Find "Given: Click Bronze" below and begin at its line; stop after the line with "Viewport: 800px width, 425px height.". Output those lines exactly, without pictures.

# Dataset extract
+---+
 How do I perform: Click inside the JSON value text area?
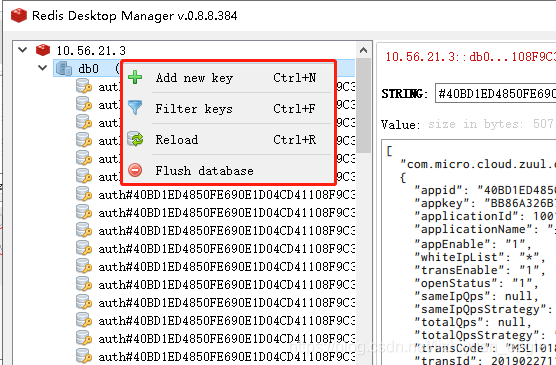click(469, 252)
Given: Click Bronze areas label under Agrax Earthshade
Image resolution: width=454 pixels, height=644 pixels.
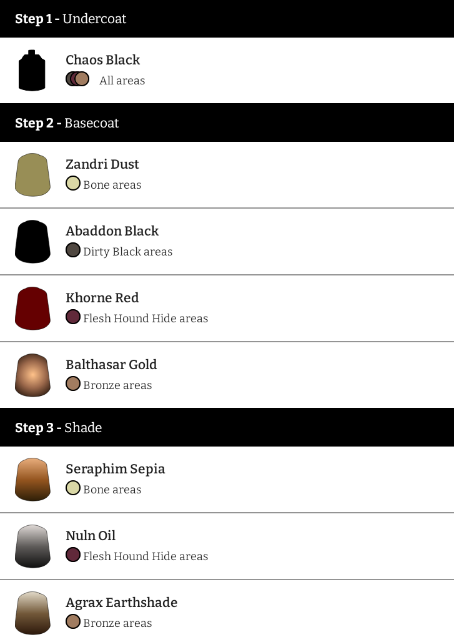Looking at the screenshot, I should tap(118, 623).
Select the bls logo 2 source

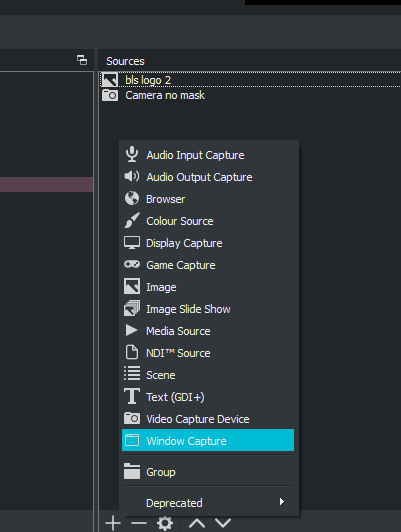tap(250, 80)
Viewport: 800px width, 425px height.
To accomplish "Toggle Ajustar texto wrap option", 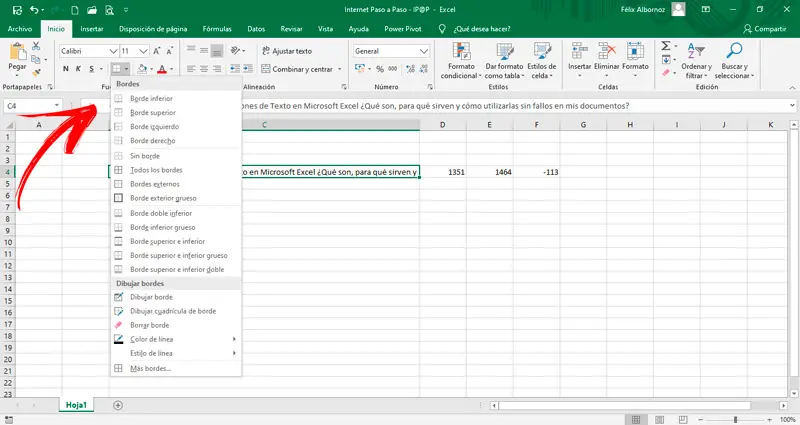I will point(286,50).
+---+
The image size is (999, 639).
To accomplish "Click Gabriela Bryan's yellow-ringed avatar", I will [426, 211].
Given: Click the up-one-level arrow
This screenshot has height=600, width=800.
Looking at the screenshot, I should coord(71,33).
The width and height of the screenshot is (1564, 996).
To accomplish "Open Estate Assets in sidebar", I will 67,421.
+---+
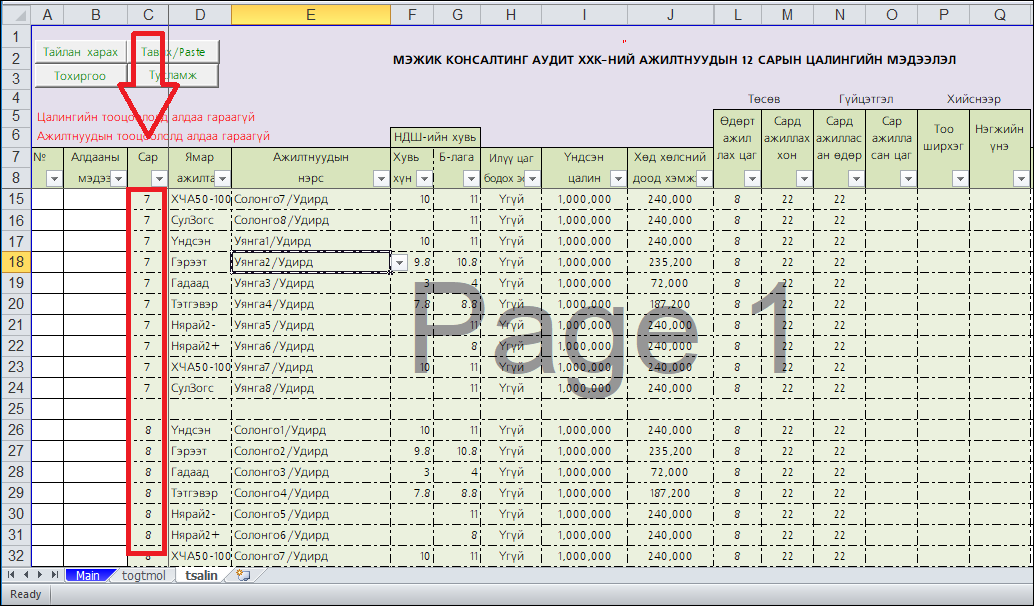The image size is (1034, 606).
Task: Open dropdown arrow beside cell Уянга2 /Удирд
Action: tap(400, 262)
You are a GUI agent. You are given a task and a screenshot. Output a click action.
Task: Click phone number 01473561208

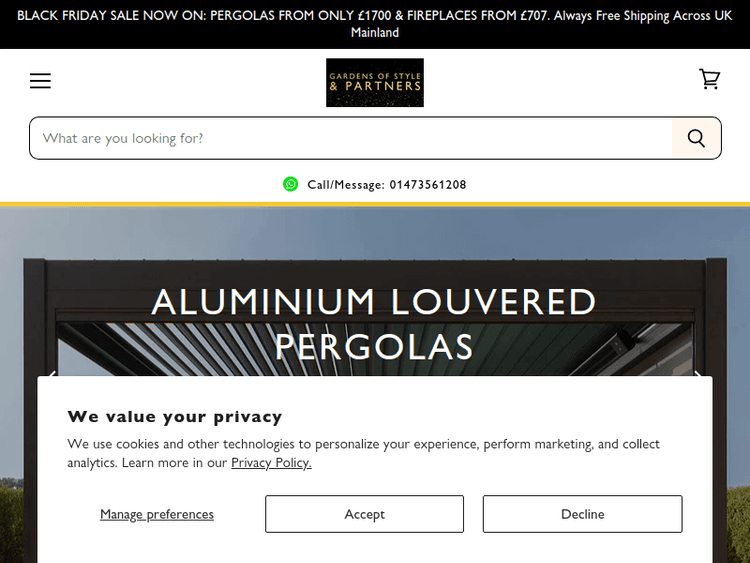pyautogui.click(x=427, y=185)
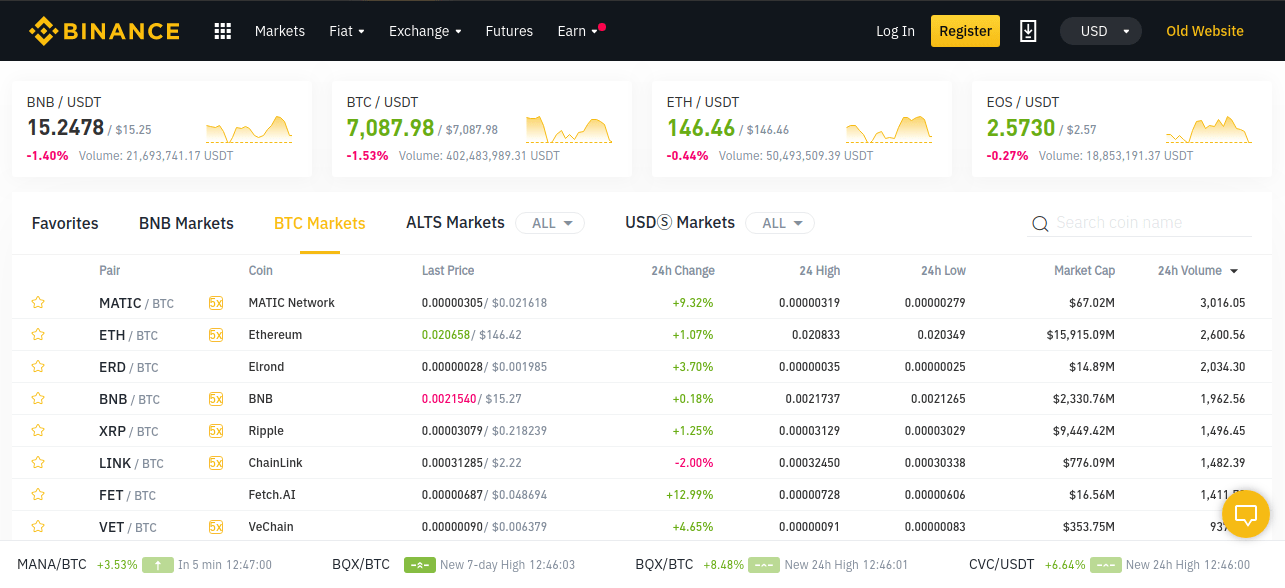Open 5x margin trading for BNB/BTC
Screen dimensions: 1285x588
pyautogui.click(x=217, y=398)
+---+
# Response to this task
Given: Click Bronze areas label under Agrax Earthshade
Image resolution: width=454 pixels, height=644 pixels.
Looking at the screenshot, I should tap(118, 623).
Select the bls logo 2 source

tap(250, 80)
Viewport: 800px width, 425px height.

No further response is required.